## PAGE TEXT

The config field is directly passed on to the second step, where instance_type, ebs_size, EBS_optimized are auto-filled, if not given.
- The spot_instance field (optional), if set true, requests a spot instance instead of an on-demand instance.
- The spot_duration field (optional), if set, requests a fixed-duration spot instance instead of a regular spot instance. The value is the duration in minutes. This field has no effect if spot_instance is either false or not set.
- The behavior_on_capacity_limit field (optional) sets the behavior of Tibanna in case AWS instance Limit or Spot instance capacity limit is encountered. Default value is fail. If set to wait_and_retry, Tibanna will wait until the instance becomes available and rerun (10 min interval, for 1 week). If spot_instance is true and behavior_on_capacity_limit is set to retry_without_spot, when the spot instance is not available, it will automatically switch to a regular instance of the same type (applicable only when spot_instance is true).

Stored data entries:
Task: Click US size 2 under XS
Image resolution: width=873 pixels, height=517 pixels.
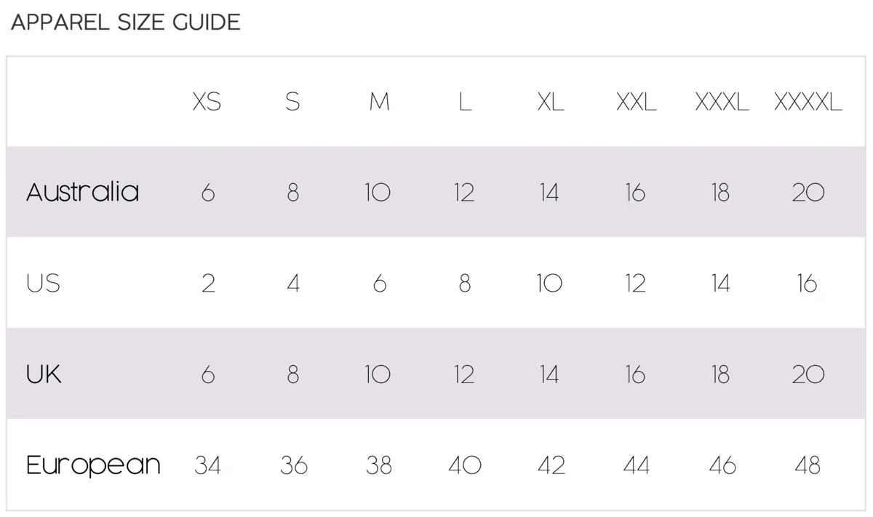Action: pos(208,284)
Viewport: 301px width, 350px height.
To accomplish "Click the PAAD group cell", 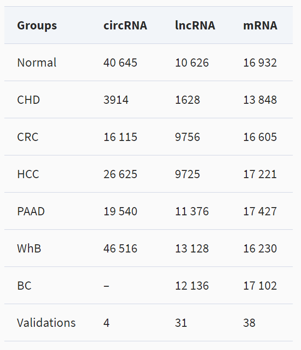I will click(x=31, y=211).
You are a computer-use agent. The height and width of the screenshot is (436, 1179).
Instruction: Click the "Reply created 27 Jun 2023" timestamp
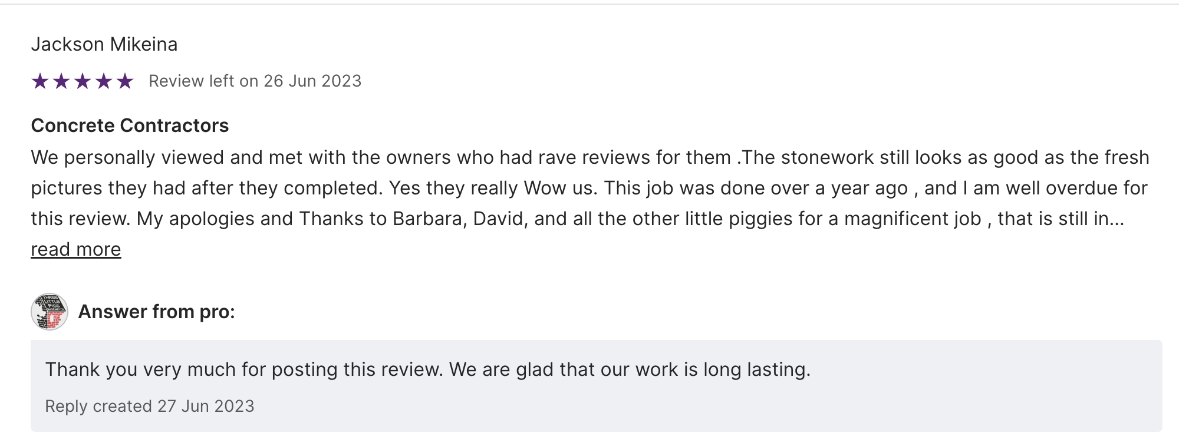tap(150, 406)
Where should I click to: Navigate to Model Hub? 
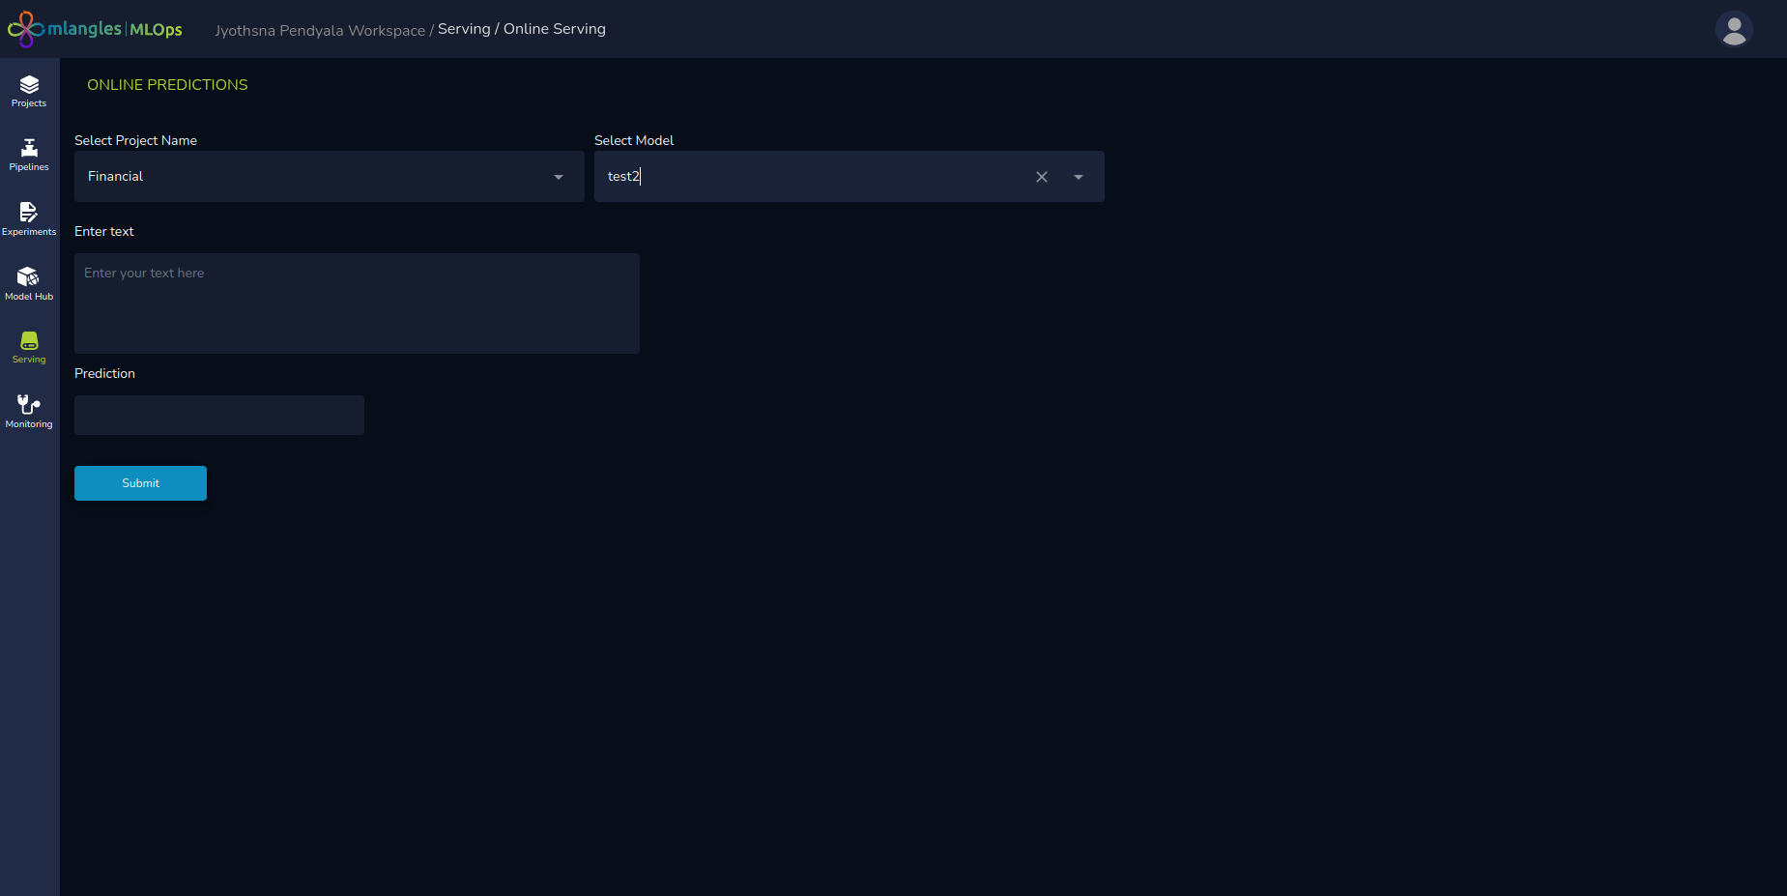coord(29,284)
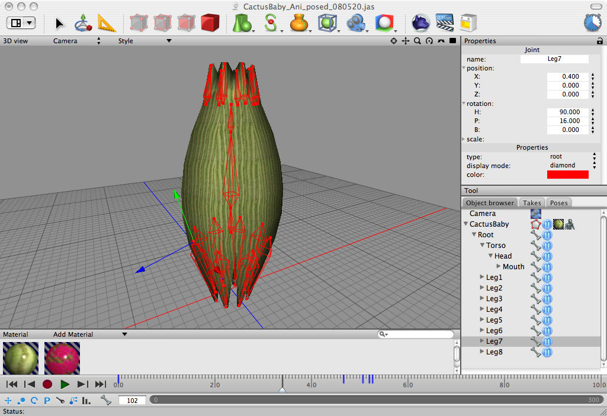Screen dimensions: 607x416
Task: Switch to the Takes tab
Action: tap(532, 202)
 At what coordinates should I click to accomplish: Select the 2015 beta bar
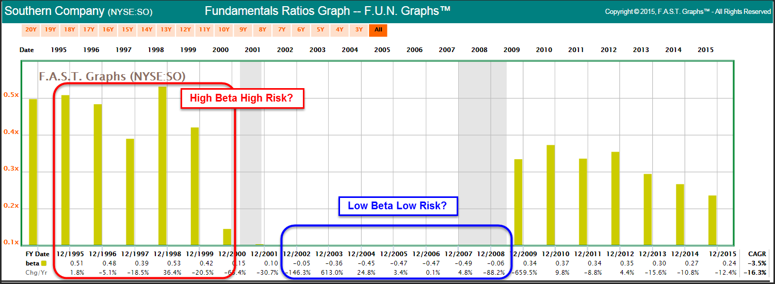click(712, 220)
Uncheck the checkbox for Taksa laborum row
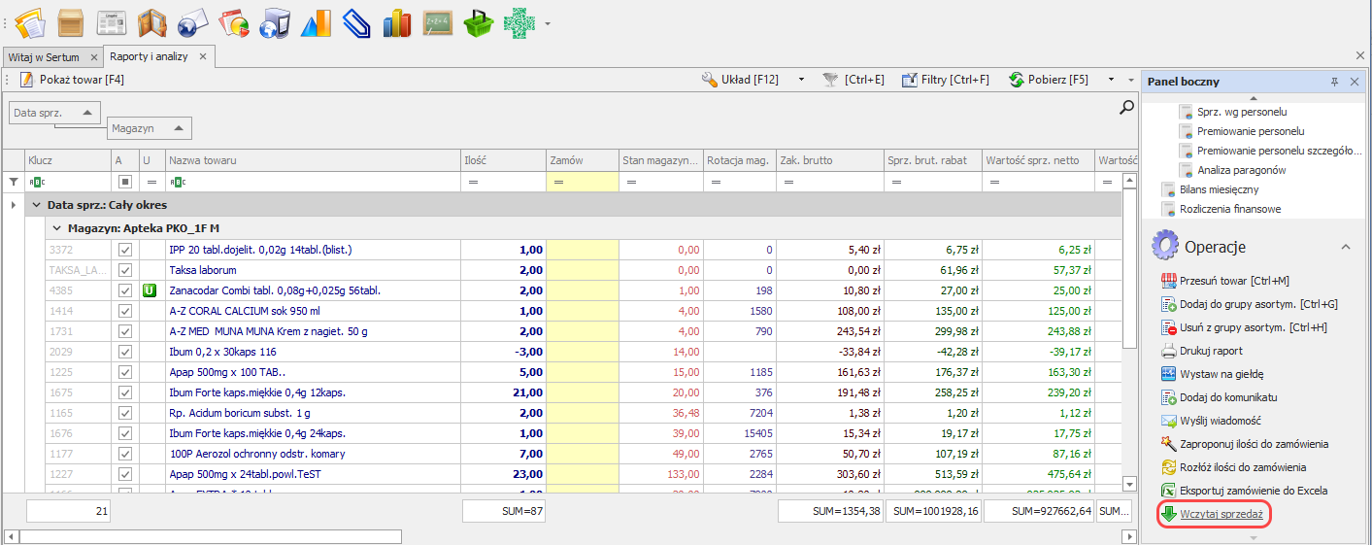 pos(124,270)
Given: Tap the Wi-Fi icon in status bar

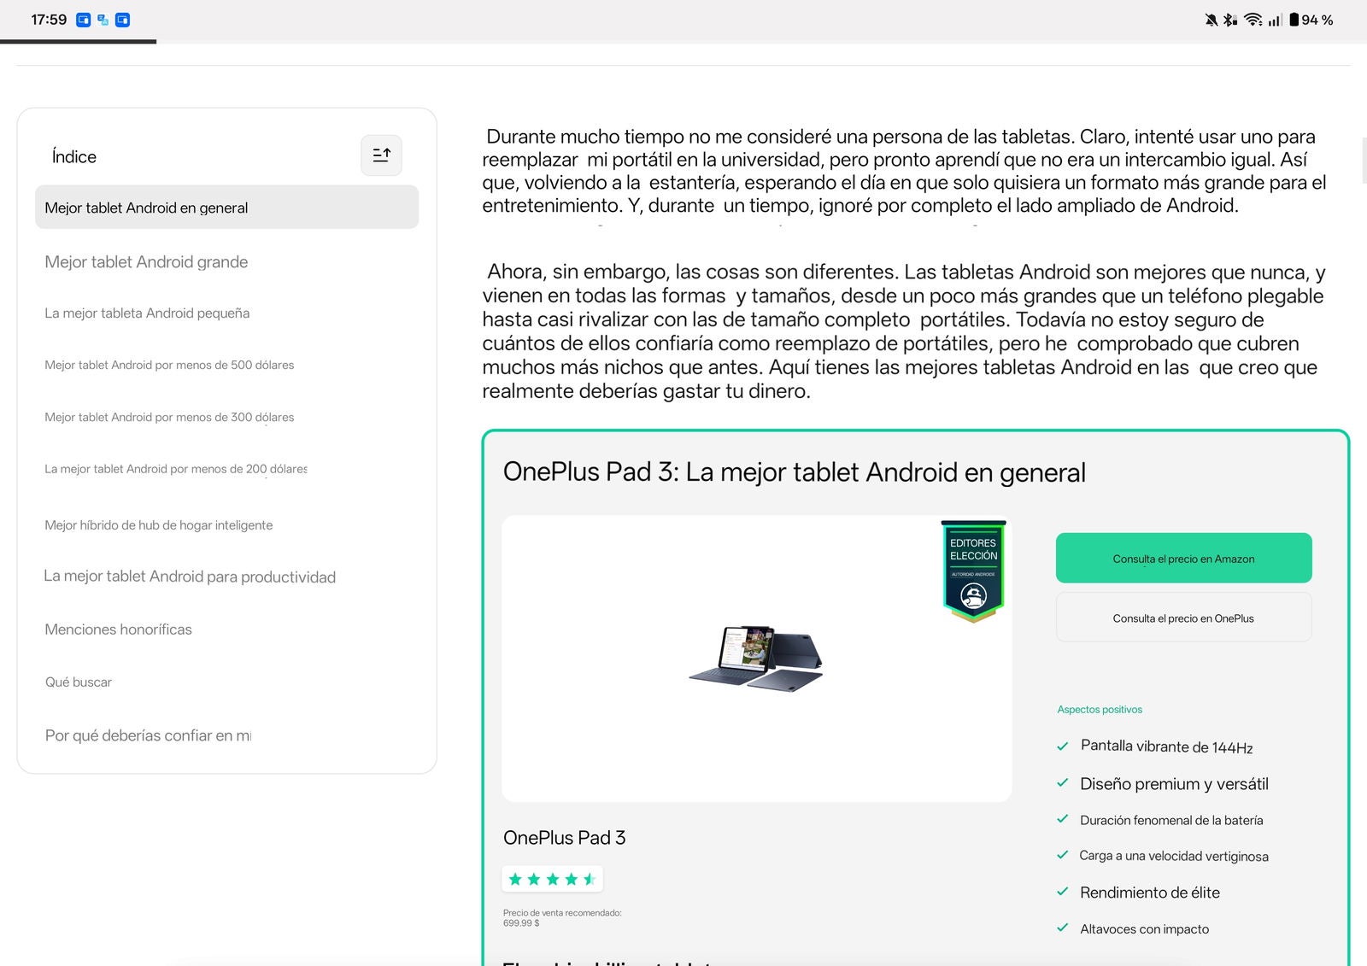Looking at the screenshot, I should pyautogui.click(x=1253, y=20).
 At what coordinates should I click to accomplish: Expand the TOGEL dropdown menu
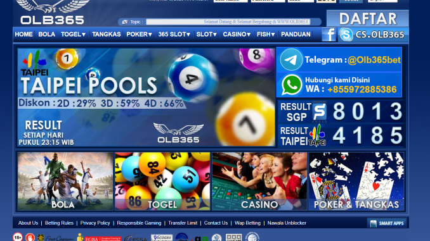coord(73,34)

## PROBLEMS TO SOLVE
**A.** From the text on Tibanna's config fields, copy the passage starting with "The config field" and going on through "or not set.".
**B.** Please carry on the text on Tibanna's config fields from its last sentence.
The items are separate material from the text on Tibanna's config fields.

## RESULTS IN ORDER
**A.**
The config field is directly passed on to the second step, where instance_type, ebs_size, EBS_optimized are auto-filled, if not given.
- The spot_instance field (optional), if set true, requests a spot instance instead of an on-demand instance.
- The spot_duration field (optional), if set, requests a fixed-duration spot instance instead of a regular spot instance. The value is the duration in minutes. This field has no effect if spot_instance is either false or not set.

**B.**
- The overwrite_input_extra (optional) allows overwriting on an existing extra file, if the workflow hasan output of type Output to-be-extra-input file (i.e., creating an extra file of an input rather than creating a new processed file object). Default false.
- The cloudwatch_dashboard field (optional), if set true, creates a cloudwatch dashboard for the job, which allows users to trace memory, disk and CPU utilization during and after the run.
- The email field (optional), if set true, sends a notification email to 4dndcic@gmail.com when a workflow run finishes.
- The public_postrun_json field (optional) is recommended to be set true. This way the postrun json files become publicly available when they’re created.
- The key_name field is recommended to be set 4dn-encoded which is the key used by the 4DN DCIC team.
The push_error_to_end field (optional), if set true, passes any error to the last step so that the metadata can be updated with proper error status. (default true)
The common_fields field (optional) contains a dictionary that can be directly passed to all the items created including WorkflowRun, ProcessedFile, QualityMetricWorkflowrun, QualityMetricQclist, and any other QualityMetric items. This field is overwritten by custom_pf_fields, wfr_meta or custom_qc_fields if provided.
The custom_pf_fields field (optional) contains a dictionary that can be directly passed to the processed file metadata. The key may be either ALL (applies to all processed files) or the argument name for a specific processed file (or both). This can overwrite common_fields.
The wfr_meta field (optional) contains a dictionary that can be directly passed to the workflow run metadata. This can overwrite common_fields.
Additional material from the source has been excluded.